Specifies the scale method to be used for scaling. If one value is
provided, it applies to all target columns. If more than one value is
specified, scale method values applies to target columns values in the
order specified by the user.
ScaleTransform() function uses the location and scale values in the
following formula to scale target column value X to scaled value X':
X' = intercept + multiplier * ((X - location)/scale)
"intercept" and "multiplier" arguments determine intercept and multiplier.

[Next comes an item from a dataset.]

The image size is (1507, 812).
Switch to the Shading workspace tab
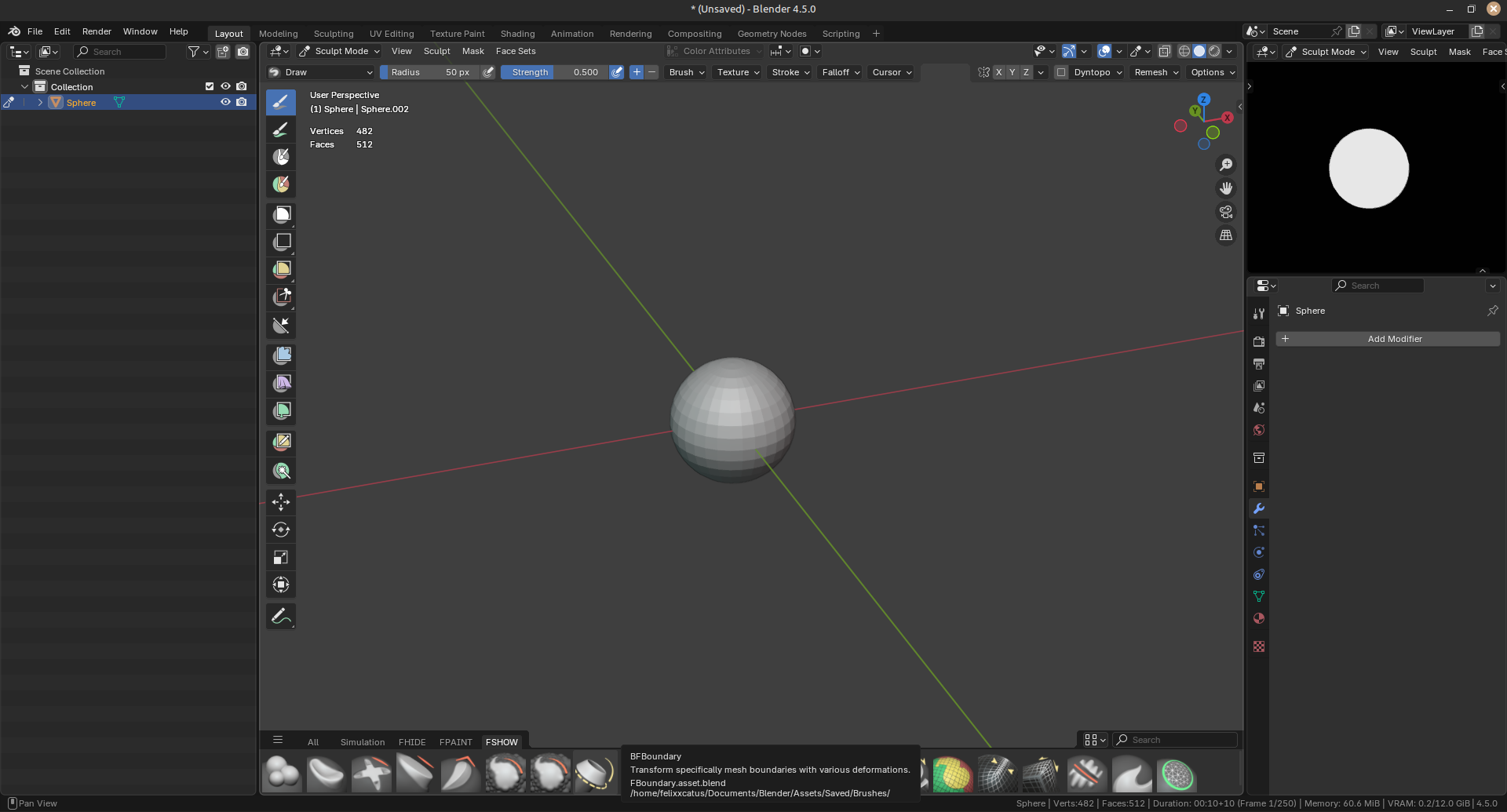tap(517, 34)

In the table, Xmin, Xmax, and XMean are the minimum, maximum, and mean
values of the target column.
+--------------+---------------------------+-----------------+------------------------------+
| scale_method | Description | location | scale |
+--------------+---------------------------+-----------------+------------------------------+
| MAXABS | Maximum absolute value. | 0 | Maximum |X| |
| | | | |
| MEAN | Mean. | XMean | 1 |
| | | | |
| MIDRANGE | Midrange. | (Xmax+Xmin)/2 | (Xmax-Xmin)/2 |
| | | | |
| RANGE | Range. | Xmin | Xmax-Xmin |
| | | | |
| RESCALE | Rescale using specified | See table after | See table after |
| | lower bound, upper bound, | RESCALE syntax. | RESCALE syntax. |
| | or both.See syntax | | |
| | after this table. | | |
| | | | |
| STD | Standard deviation. | XMean | √(∑((Xi - Xmean)2)/ N) |
| | | | where N is count of |
| | | | valid values. |
| | | | |
| SUM | Sum. | 0 | ΣX |
| | | | |
| USTD | Unbiased standard | XMean | √(∑((Xi - Xmean)2)/ (N - 1)) |
| | deviation. | | where N is count of |
| | | | valid values. |
+--------------+---------------------------+-----------------+------------------------------+
RESCALE ({ lb=lower_bound | ub=upper_bound | lb=lower_bound, ub=upper_bound })

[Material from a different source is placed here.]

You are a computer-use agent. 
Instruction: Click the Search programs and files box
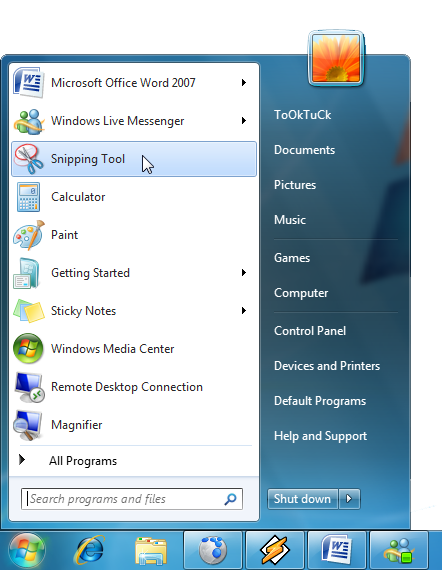[132, 499]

+------------------------+-----------------------------+----------------------------+
| | location | scale |
+------------------------+-----------------------------+----------------------------+
| Lower bound only | Xmin - lower_bound | 1 |
| | | |
| Upper bound only | Xmax - upper_bound | 1 |
| | | |
| Lower and upper bounds | Xmin - (lower_bound/ | (Xmax - Xmin)/ |
| | (upper_bound- lower_bound)) | (upper_bound- lower_bound) |
+------------------------+-----------------------------+----------------------------+
Permitted Values:
* MAXABS
* MEAN
* MIDRANGE
* RANGE
* RESCALE
* STD
* SUM
* USTD
Types: str OR list of Strings (str)
miss_value:
Optional Argument.
Specifies how to process NULL values in input.
Permitted Values:
* KEEP: Keep NULL values.
* ZERO: Replace each NULL value with zero.

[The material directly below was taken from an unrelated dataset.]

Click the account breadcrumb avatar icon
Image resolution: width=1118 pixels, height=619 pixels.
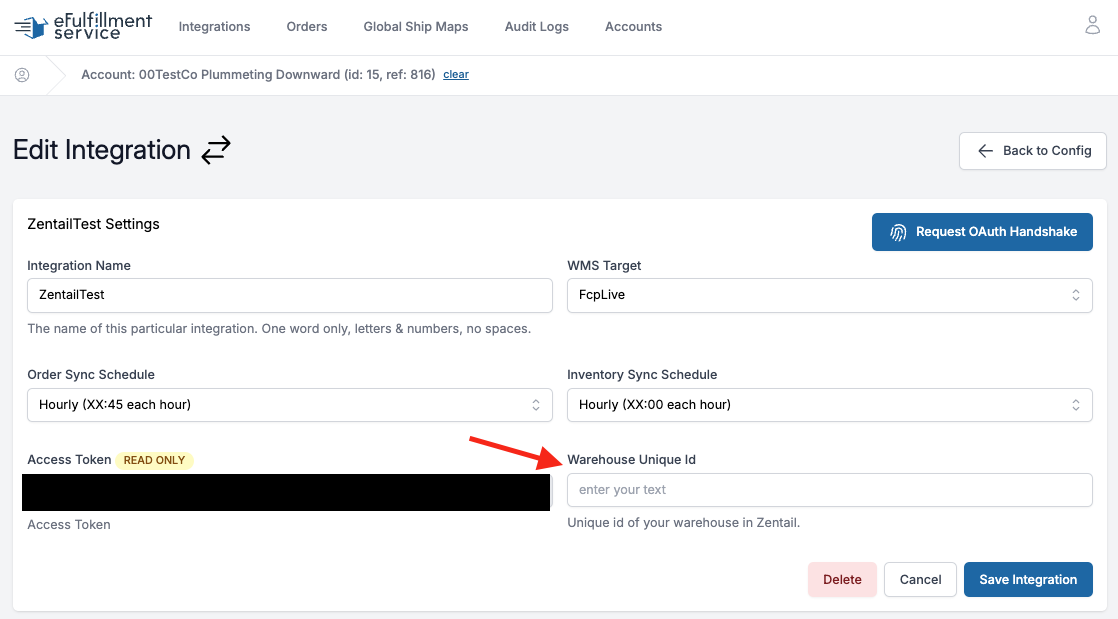point(22,75)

* LOCATION: Replace each NULL value with its location value.
Default Value: "KEEP"
Types: str
global_scale:
Optional Argument.
Specifies whether all input columns are scaled to the same location
and scale. When set to False, each input column is scaled separately.
Default Value: False
Types: bool
multiplier:
Optional Argument.
Specifies one or more multiplying factors(multiplier) to apply to the input data.
If only one multiplier is specified, it applies to all target columns.
If a list of multipliers is specified, each multiplier applies to the
corresponding target column.
Default Value: "1"
Types: str OR list of String (str)
intercept:
Optional Argument.
Specifies one or more addition factors(intercept) incrementing the scaled results.
If only one intercept specified, it applies to all target columns.
If a list of intercepts is specified, each intercept applies to the
corresponding target column.
The syntax of intercept is:
[-]{number | min | mean | max }
where min, mean, and max are the global minimum, maximum, mean values
in the corresponding columns. The function scales the values of min,
mean, and max.
For example, if intercept is "- min" and multiplier is
1, the scaled result is transformed to a non-negative sequence
according to this formula, where scaledmin is the scaled value:
X = -scaledmin + 1 * (X - location)/scale.
Default Value: "0"
Types: str OR list of String (str)
parameter_data:
Optional Argument.
Specifies the input teradataml DataFrame containing the parameters.
Note:
* This is valid when "data_partition_column" is used.
Types: teradataml DataFrame
attribute_data:
Optional Argument.
Specifies the input teradataml DataFrame containing the attributes.
Note:
* This is valid when "data_partition_column" is used.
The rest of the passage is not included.